In Tulln wird Lärmschutz aus Strohballen erprobt

LR Plank präsentiert Probeabschnitt an der B 19

St.Pölten (NLK) - Landesrat Dipl.Ing. Josef Plank präsentiert morgen, 8. November, in Tulln das Projekt Lärmschutz aus nachwachsenden Rohstoffen, das in Zusammenarbeit von NÖ Landschaftsfonds, der Stadtgemeinde Tulln, der NÖ Straßenbauabteilung, der Plattform Erneuerbare Energie Tullnerfeld, der Landwirtschaftlichen Fachschule Tulln und dem Architektenbüro Heinrich Feketitsch durchgeführt wird. "Im Mittelpunkt stehen dabei die Einsatzmöglichkeiten regionaler bäuerlicher Produkte. In Tulln werden Strohballen als Lärmschutz auf ihre Praxistauglichkeit getestet. Damit sollen neue Einkommensquellen für die Landwirtschaft erschlossen werden. Erste Messungen haben eine sehr gute Lärmschutzwirkung für diese kostengünstige Variante ergeben", so Plank.

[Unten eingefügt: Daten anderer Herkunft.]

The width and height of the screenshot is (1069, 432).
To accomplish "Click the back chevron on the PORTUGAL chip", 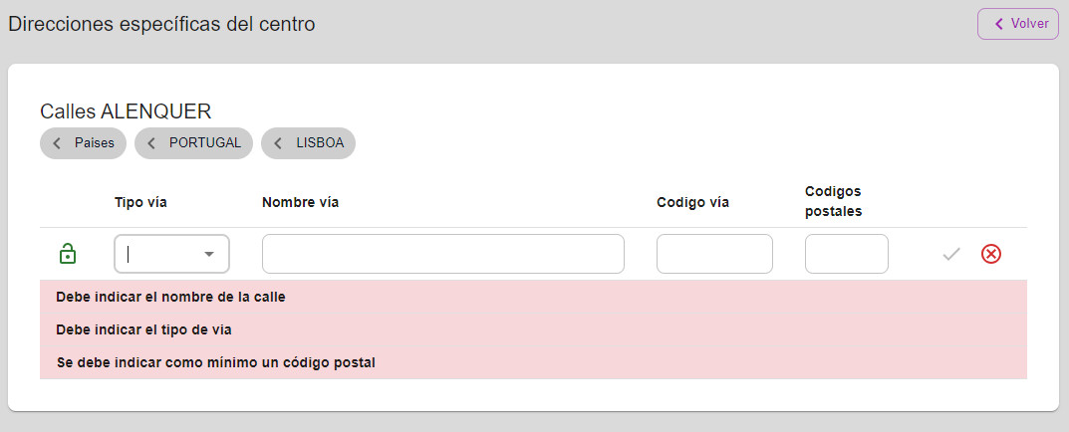I will 151,143.
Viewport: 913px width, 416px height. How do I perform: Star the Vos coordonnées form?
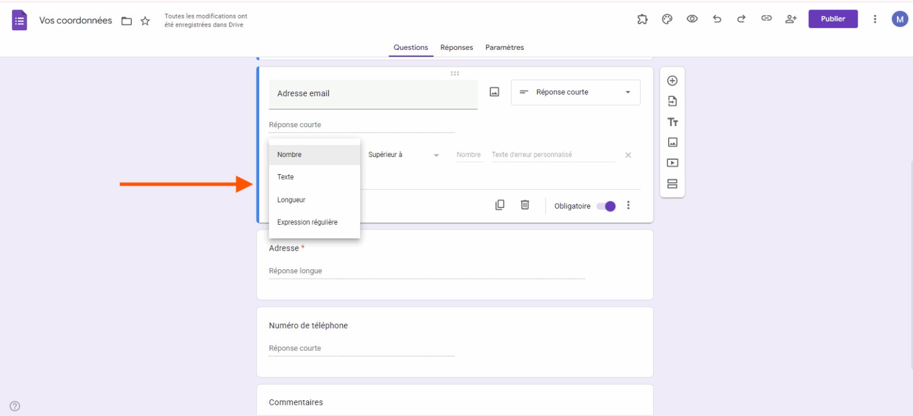144,20
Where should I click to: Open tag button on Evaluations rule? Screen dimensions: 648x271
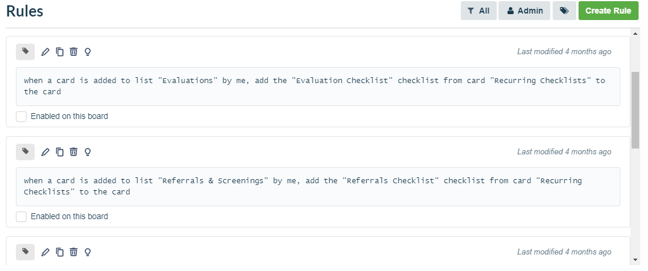tap(25, 52)
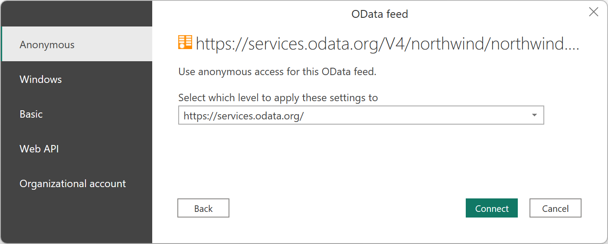Click the green selection bar beside Anonymous
Viewport: 608px width, 244px height.
coord(2,44)
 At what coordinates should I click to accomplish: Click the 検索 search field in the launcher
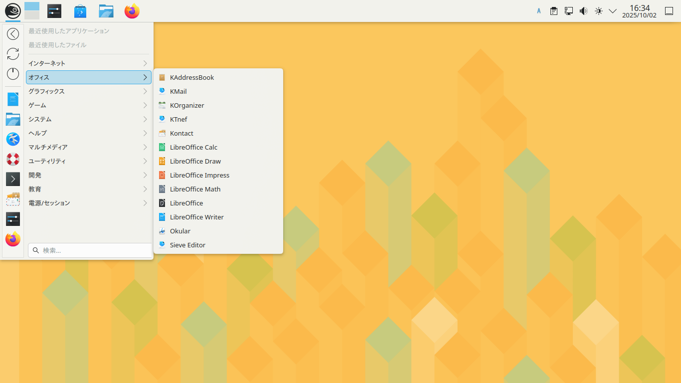tap(90, 250)
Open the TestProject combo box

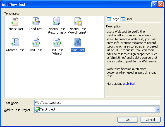[97, 110]
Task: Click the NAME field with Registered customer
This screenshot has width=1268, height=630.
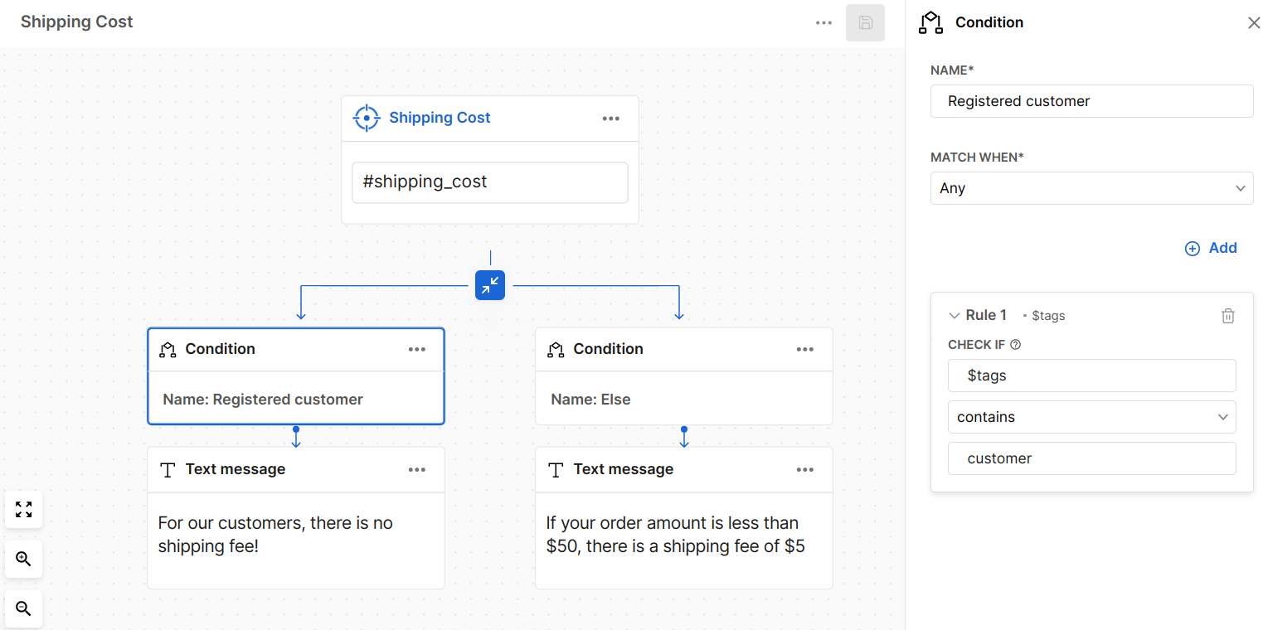Action: 1091,101
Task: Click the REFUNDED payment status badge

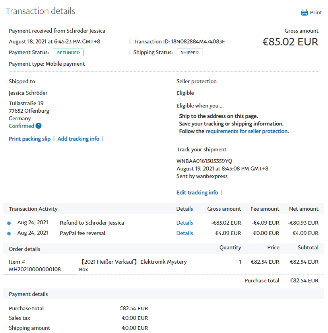Action: tap(68, 53)
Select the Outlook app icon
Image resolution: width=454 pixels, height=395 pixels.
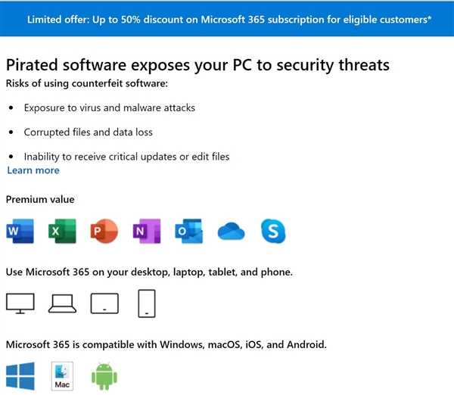188,231
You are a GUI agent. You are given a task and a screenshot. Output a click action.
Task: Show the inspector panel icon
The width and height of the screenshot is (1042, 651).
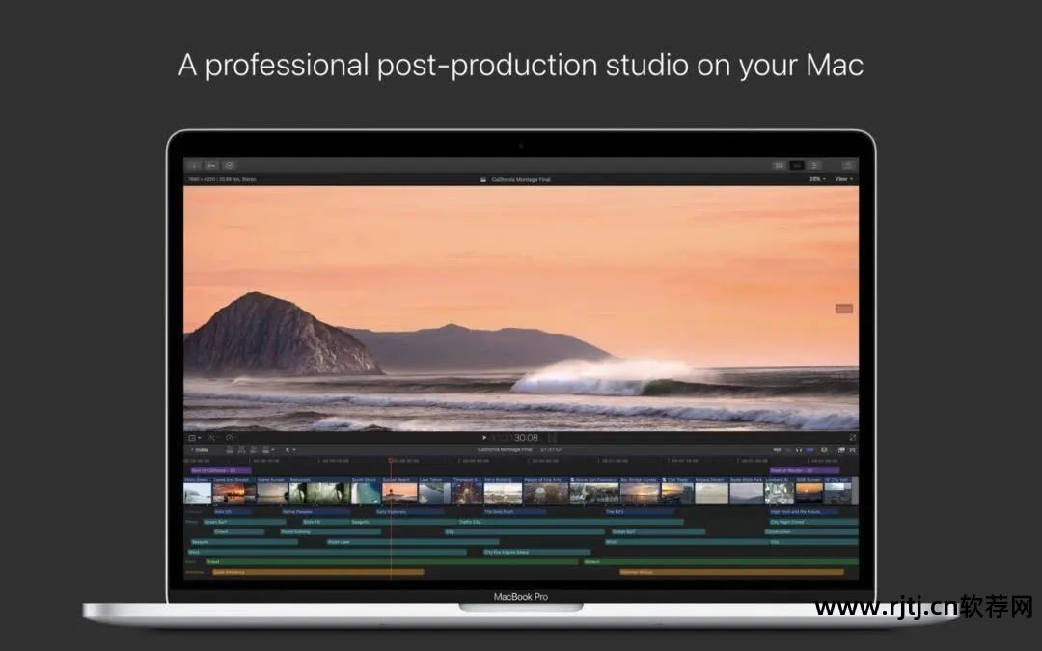815,165
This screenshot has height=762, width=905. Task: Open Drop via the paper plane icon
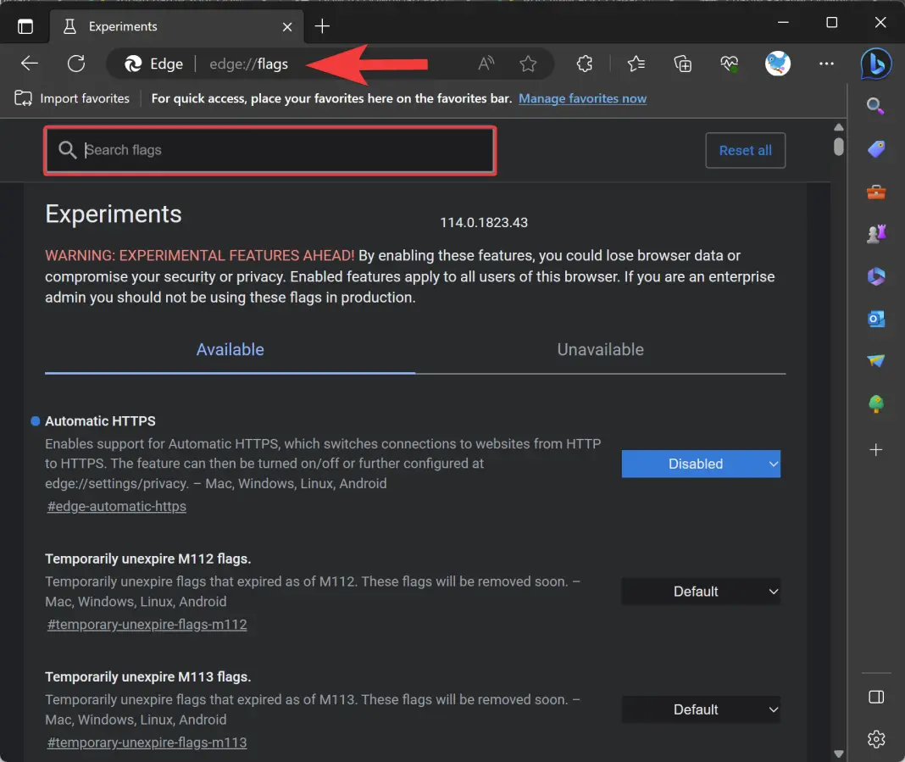(876, 362)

Die 100 Meter lange Versuchsstrecke wird an der B 19 im Ortsgebiet von Langenrohr aufgebaut. Jeweils links und rechts der B 19 wird auf einer Länge von 30 Metern eine Wand mit 2 Meter Höhe sowie auf einer Länge von 40 Metern eine Wand von 4 Meter Höhe errichtet. Es werden von der NÖ Straßenbauabteilung die Imissionen gemessen und damit die Schutzwirkung der Wand festgestellt. Eine Begrünung der Wand ist ebenfalls vorgesehen. Die Kosten für das Projekt betragen rund 30.000 Euro.

"Es ist das erklärte Ziel des Landes Niederösterreich, nicht nur auf dem Energiesektor, sondern auch in anderen Bereichen den Einsatz erneuerbarer Rohstoffe zu verstärken. Die Wertschöpfung bleibt damit in der Region und der Arbeitsplatz Bauernhof kann abgesichert werden. Sollte das Pilotprojekt erfolgreich verlaufen, werden wir sicher nach weiteren Einsatzmöglichkeiten von Strohballen als Lärmschutz suchen", betont Plank.